A long Danish studyrecently published in European Heart Journalreached conclusions that seem paradoxical: while physical activity performed during leisure time was associated with a lower risk of cardiovascular problems and death, the one made during work turned out to be linked to a greater probability of these negative outcomes. Let’s understand the survey and its results.
The research was conducted with 104 046 volunteers between 20 and 100 years old. The participants answered questionnaires about what they did during leisure and work hours.
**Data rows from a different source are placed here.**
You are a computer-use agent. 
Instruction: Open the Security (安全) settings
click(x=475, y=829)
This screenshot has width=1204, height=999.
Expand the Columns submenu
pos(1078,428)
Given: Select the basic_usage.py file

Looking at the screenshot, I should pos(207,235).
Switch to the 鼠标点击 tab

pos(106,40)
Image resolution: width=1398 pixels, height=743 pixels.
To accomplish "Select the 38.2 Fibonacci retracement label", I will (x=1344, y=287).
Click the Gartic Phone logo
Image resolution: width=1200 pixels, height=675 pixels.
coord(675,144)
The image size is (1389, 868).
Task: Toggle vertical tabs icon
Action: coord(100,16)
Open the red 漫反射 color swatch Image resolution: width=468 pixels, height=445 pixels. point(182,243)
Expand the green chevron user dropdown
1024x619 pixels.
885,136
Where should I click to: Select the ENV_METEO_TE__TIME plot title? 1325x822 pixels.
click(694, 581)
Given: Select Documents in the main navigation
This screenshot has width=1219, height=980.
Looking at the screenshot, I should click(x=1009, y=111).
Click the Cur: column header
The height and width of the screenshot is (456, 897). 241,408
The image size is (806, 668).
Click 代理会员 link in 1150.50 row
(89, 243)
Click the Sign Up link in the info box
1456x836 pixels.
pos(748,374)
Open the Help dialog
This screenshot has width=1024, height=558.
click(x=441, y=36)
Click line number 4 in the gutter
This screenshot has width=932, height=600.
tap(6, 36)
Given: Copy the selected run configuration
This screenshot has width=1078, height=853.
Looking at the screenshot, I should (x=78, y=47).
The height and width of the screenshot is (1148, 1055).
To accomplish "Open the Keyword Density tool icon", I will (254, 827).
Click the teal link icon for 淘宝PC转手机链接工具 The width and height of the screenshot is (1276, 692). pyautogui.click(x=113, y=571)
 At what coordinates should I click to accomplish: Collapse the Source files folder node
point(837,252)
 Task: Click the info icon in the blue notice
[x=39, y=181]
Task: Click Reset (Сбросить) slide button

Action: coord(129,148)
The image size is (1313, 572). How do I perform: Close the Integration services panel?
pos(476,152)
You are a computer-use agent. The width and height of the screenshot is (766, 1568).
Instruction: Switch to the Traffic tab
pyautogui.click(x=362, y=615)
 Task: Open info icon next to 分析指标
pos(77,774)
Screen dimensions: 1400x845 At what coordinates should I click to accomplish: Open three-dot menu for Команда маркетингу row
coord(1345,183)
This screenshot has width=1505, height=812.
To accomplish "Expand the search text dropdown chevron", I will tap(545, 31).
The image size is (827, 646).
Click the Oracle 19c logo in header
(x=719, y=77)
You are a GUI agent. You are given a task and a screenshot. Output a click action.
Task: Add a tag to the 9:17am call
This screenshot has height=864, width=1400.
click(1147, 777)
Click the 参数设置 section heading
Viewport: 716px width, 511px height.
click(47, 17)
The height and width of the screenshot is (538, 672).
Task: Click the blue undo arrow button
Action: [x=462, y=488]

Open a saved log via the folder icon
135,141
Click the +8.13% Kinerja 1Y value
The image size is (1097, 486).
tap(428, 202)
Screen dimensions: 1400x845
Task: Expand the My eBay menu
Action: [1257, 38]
The frequency of physical activity of each one was classified as low, moderate, high or very high.
Over ten years, 9,846 participants died (9.5% of the total) from various causes. The researchers also recorded serious cardiovascular events in 7913 people (7.6%). They include fatal and nonfatal heart attacks and strokes.
The scientists also considered issues such as age, sex, lifestyle, health conditions and socioeconomic levels of the participants, to prevent them from interfering with the conclusions. “This means that the relationships we found are not explained by any of these factors,” says Andreas Holtermann, one of the study’s authors and a professor at the National Research Center for the Working Environment in Copenhagen, Denmark.
According to this investigation, frequencies of moderate, high and very high physical activity during leisure time are associated with reductions of 26%, 41% and 40% in the risk of death, respectively. On the other hand, high or very high volumes of physical activity at work were linked to 13% and 27% increases in the risk of death, respectively.
The study didn’t examine the reasons behind these wildly different data, but Holtermann hazards a guess. According to him, more physical jobs are not equal to a sport. “Being lifting weights for many hours increases blood pressure continuously, which is related to the risk of heart disease,” I argue. And the employee does not always have the autonomy to stop and rest when necessary. Physical exercise during leisure time is more adjustable.
Paulo Guerra, president of the Brazilian Society of Physical Activity and Health (SBAFS), reinforces that the absence of adequate control can help explain the data. “In occupational physical activities, sometimes there is a lack of planning, professional guidance and even care with the use of appropriate clothing”, he explains. “A mason, for example, cannot determine the amount of weight to be lifted, rest time and even body gestures”, he concludes. Not to mention the stress of any service.
Another possibility suggested by Holtermann is that certain physical activities at work do not increase the heart rate to the point of bringing clear benefits. But they still leave employees feeling tired and believing they don’t need to exercise in their spare time.
According to the Danish expert, one idea is to reorganize occupational activity so that it, let’s say, mimics the beneficial aspects of leisure exercise. In a press release for this research, the European Society of Cardiology states that “various approaches are being tested, such as rotating between workstations on a production line so that employees make a healthy mix between sitting, standing and lifting weights during a shift”, explains the entity.
“We need to find ways to make active work good for health”, concludes Holtermann.
It is only worth mentioning that this is an observational research, which only associates factors. Therefore, it is not possible to be sure whether physical activity actually causes the increased risk of cardiovascular events — or whether there is something unknown behind this relationship.